### RAW DATA

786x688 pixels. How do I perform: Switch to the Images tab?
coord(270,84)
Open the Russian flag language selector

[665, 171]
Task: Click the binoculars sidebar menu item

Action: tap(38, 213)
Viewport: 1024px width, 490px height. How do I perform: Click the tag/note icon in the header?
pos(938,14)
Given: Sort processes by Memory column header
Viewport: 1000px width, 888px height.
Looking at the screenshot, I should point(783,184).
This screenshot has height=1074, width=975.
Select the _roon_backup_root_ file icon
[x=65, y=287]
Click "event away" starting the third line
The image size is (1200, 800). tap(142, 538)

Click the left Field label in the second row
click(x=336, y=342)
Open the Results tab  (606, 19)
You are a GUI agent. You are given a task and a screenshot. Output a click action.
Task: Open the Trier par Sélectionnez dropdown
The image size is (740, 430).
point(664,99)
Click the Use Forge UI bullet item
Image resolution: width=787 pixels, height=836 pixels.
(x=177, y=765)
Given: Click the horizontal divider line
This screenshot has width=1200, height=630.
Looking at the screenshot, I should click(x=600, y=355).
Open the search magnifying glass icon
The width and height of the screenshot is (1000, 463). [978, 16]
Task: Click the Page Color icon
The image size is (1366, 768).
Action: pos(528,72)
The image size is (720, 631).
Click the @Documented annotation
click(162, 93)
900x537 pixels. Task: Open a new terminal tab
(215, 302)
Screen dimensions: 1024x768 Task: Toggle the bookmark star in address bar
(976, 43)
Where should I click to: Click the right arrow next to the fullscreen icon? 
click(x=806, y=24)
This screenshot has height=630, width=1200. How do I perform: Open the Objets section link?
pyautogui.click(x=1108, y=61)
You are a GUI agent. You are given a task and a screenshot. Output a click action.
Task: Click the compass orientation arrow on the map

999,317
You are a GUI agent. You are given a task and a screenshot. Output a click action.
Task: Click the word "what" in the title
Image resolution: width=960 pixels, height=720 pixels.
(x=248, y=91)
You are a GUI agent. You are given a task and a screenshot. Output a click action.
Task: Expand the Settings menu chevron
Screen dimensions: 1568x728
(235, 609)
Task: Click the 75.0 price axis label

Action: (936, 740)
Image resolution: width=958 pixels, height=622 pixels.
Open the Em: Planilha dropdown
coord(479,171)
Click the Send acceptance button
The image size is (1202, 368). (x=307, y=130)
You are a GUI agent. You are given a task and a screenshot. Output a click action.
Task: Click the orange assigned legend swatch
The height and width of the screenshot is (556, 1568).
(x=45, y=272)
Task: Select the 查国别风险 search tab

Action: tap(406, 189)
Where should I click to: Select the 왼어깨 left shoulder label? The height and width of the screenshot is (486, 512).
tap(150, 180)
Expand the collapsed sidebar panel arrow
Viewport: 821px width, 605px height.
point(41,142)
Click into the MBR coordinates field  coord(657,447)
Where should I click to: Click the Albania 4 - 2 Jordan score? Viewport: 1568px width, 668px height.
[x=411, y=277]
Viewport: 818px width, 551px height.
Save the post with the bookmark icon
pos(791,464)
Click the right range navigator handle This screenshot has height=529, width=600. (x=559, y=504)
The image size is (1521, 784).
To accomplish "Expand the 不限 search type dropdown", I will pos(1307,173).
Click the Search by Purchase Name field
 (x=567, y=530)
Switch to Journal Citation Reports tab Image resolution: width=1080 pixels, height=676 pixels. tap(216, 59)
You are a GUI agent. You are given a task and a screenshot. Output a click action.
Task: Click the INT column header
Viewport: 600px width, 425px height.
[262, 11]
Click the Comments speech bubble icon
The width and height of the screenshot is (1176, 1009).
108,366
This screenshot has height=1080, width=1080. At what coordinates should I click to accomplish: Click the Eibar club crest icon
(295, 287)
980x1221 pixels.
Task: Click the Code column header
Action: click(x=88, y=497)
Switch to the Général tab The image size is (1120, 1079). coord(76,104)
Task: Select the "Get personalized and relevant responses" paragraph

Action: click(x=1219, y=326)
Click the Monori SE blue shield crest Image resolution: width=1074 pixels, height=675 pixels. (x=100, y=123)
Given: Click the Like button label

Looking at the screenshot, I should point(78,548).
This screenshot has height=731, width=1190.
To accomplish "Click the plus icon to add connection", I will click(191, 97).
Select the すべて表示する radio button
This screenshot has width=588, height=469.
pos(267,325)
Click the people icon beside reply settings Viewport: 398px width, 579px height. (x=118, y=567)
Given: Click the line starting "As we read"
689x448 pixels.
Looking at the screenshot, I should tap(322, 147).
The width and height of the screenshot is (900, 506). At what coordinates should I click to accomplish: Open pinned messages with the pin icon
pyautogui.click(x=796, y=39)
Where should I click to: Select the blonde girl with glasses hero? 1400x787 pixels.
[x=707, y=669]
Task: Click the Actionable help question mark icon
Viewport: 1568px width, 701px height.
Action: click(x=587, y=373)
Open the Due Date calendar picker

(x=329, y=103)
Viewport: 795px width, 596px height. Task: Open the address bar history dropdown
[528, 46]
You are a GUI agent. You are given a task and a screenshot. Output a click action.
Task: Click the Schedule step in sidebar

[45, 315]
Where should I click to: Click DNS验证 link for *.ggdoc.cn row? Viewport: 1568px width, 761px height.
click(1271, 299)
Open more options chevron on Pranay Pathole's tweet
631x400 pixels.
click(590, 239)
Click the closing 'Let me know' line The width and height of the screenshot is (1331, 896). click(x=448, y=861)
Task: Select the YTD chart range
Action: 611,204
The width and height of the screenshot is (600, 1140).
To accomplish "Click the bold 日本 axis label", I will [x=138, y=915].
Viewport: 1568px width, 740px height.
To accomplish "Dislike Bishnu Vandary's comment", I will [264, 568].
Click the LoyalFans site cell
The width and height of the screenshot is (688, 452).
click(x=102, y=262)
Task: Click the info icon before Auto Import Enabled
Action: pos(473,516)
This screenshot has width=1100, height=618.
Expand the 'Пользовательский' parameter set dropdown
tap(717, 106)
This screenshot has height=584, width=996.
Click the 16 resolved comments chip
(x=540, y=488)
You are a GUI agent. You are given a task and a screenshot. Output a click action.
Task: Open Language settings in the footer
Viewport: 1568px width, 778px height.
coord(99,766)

######

Every record, restated word for word, should make up your reply.

786x688 pixels. How do I perform: Switch to the Images tab?
coord(270,84)
Open the Russian flag language selector

[665, 171]
Task: Click the binoculars sidebar menu item

Action: tap(38, 213)
Viewport: 1024px width, 490px height. How do I perform: Click the tag/note icon in the header?
pos(938,14)
Given: Sort processes by Memory column header
Viewport: 1000px width, 888px height.
Looking at the screenshot, I should point(783,184).
This screenshot has height=1074, width=975.
Select the _roon_backup_root_ file icon
[x=65, y=287]
Click "event away" starting the third line
The image size is (1200, 800). tap(142, 538)

Click the left Field label in the second row
click(x=336, y=342)
Open the Results tab  (606, 19)
You are a GUI agent. You are given a task and a screenshot. Output a click action.
Task: Open the Trier par Sélectionnez dropdown
The image size is (740, 430).
point(664,99)
Click the Use Forge UI bullet item
Image resolution: width=787 pixels, height=836 pixels.
(x=177, y=765)
Given: Click the horizontal divider line
This screenshot has width=1200, height=630.
Looking at the screenshot, I should click(x=600, y=355).
Open the search magnifying glass icon
The width and height of the screenshot is (1000, 463). [978, 16]
Task: Click the Page Color icon
The image size is (1366, 768).
Action: pos(528,72)
The image size is (720, 631).
Click the @Documented annotation
click(162, 93)
900x537 pixels. Task: Open a new terminal tab
(215, 302)
Screen dimensions: 1024x768 Task: Toggle the bookmark star in address bar
(976, 43)
Where should I click to: Click the right arrow next to the fullscreen icon? 
click(x=806, y=24)
This screenshot has height=630, width=1200. How do I perform: Open the Objets section link?
pyautogui.click(x=1108, y=61)
You are a GUI agent. You are given a task and a screenshot. Output a click action.
Task: Click the compass orientation arrow on the map

999,317
You are a GUI agent. You are given a task and a screenshot. Output a click action.
Task: Click the word "what" in the title
Image resolution: width=960 pixels, height=720 pixels.
(x=248, y=91)
You are a GUI agent. You are given a task and a screenshot. Output a click action.
Task: Expand the Settings menu chevron
Screen dimensions: 1568x728
(235, 609)
Task: Click the 75.0 price axis label

Action: (936, 740)
Image resolution: width=958 pixels, height=622 pixels.
Open the Em: Planilha dropdown
coord(479,171)
Click the Send acceptance button
The image size is (1202, 368). (x=307, y=130)
You are a GUI agent. You are given a task and a screenshot. Output a click action.
Task: Click the orange assigned legend swatch
The height and width of the screenshot is (556, 1568).
(x=45, y=272)
Task: Select the 查国别风险 search tab

Action: tap(406, 189)
Where should I click to: Select the 왼어깨 left shoulder label? The height and width of the screenshot is (486, 512).
tap(150, 180)
Expand the collapsed sidebar panel arrow
Viewport: 821px width, 605px height.
point(41,142)
Click into the MBR coordinates field  coord(657,447)
Where should I click to: Click the Albania 4 - 2 Jordan score? Viewport: 1568px width, 668px height.
[x=411, y=277]
Viewport: 818px width, 551px height.
Save the post with the bookmark icon
pos(791,464)
Click the right range navigator handle This screenshot has height=529, width=600. (x=559, y=504)
The image size is (1521, 784).
To accomplish "Expand the 不限 search type dropdown", I will pos(1307,173).
Click the Search by Purchase Name field
 (x=567, y=530)
Switch to Journal Citation Reports tab Image resolution: width=1080 pixels, height=676 pixels. tap(216, 59)
You are a GUI agent. You are given a task and a screenshot. Output a click action.
Task: Click the INT column header
Viewport: 600px width, 425px height.
[262, 11]
Click the Comments speech bubble icon
The width and height of the screenshot is (1176, 1009).
108,366
This screenshot has height=1080, width=1080. At what coordinates should I click to accomplish: Click the Eibar club crest icon
(295, 287)
980x1221 pixels.
Task: Click the Code column header
Action: click(x=88, y=497)
Switch to the Général tab The image size is (1120, 1079). coord(76,104)
Task: Select the "Get personalized and relevant responses" paragraph

Action: click(x=1219, y=326)
Click the Monori SE blue shield crest Image resolution: width=1074 pixels, height=675 pixels. (x=100, y=123)
Given: Click the Like button label

Looking at the screenshot, I should point(78,548).
This screenshot has height=731, width=1190.
To accomplish "Click the plus icon to add connection", I will click(191, 97).
Select the すべて表示する radio button
This screenshot has width=588, height=469.
pos(267,325)
Click the people icon beside reply settings Viewport: 398px width, 579px height. (x=118, y=567)
Given: Click the line starting "As we read"
689x448 pixels.
Looking at the screenshot, I should tap(322, 147).
The width and height of the screenshot is (900, 506). At what coordinates should I click to accomplish: Open pinned messages with the pin icon
pyautogui.click(x=796, y=39)
Where should I click to: Select the blonde girl with glasses hero? 1400x787 pixels.
[x=707, y=669]
Task: Click the Actionable help question mark icon
Viewport: 1568px width, 701px height.
Action: click(x=587, y=373)
Open the Due Date calendar picker

(x=329, y=103)
Viewport: 795px width, 596px height. Task: Open the address bar history dropdown
[528, 46]
You are a GUI agent. You are given a task and a screenshot. Output a click action.
Task: Click the Schedule step in sidebar

[45, 315]
Where should I click to: Click DNS验证 link for *.ggdoc.cn row? Viewport: 1568px width, 761px height.
click(1271, 299)
Open more options chevron on Pranay Pathole's tweet
631x400 pixels.
click(590, 239)
Click the closing 'Let me know' line The width and height of the screenshot is (1331, 896). click(x=448, y=861)
Task: Select the YTD chart range
Action: 611,204
The width and height of the screenshot is (600, 1140).
To accomplish "Click the bold 日本 axis label", I will [x=138, y=915].
Viewport: 1568px width, 740px height.
To accomplish "Dislike Bishnu Vandary's comment", I will [264, 568].
Click the LoyalFans site cell
The width and height of the screenshot is (688, 452).
click(x=102, y=262)
Task: Click the info icon before Auto Import Enabled
Action: pos(473,516)
This screenshot has width=1100, height=618.
Expand the 'Пользовательский' parameter set dropdown
tap(717, 106)
This screenshot has height=584, width=996.
Click the 16 resolved comments chip
(x=540, y=488)
You are a GUI agent. You are given a task and a screenshot. Output a click action.
Task: Open Language settings in the footer
Viewport: 1568px width, 778px height.
coord(99,766)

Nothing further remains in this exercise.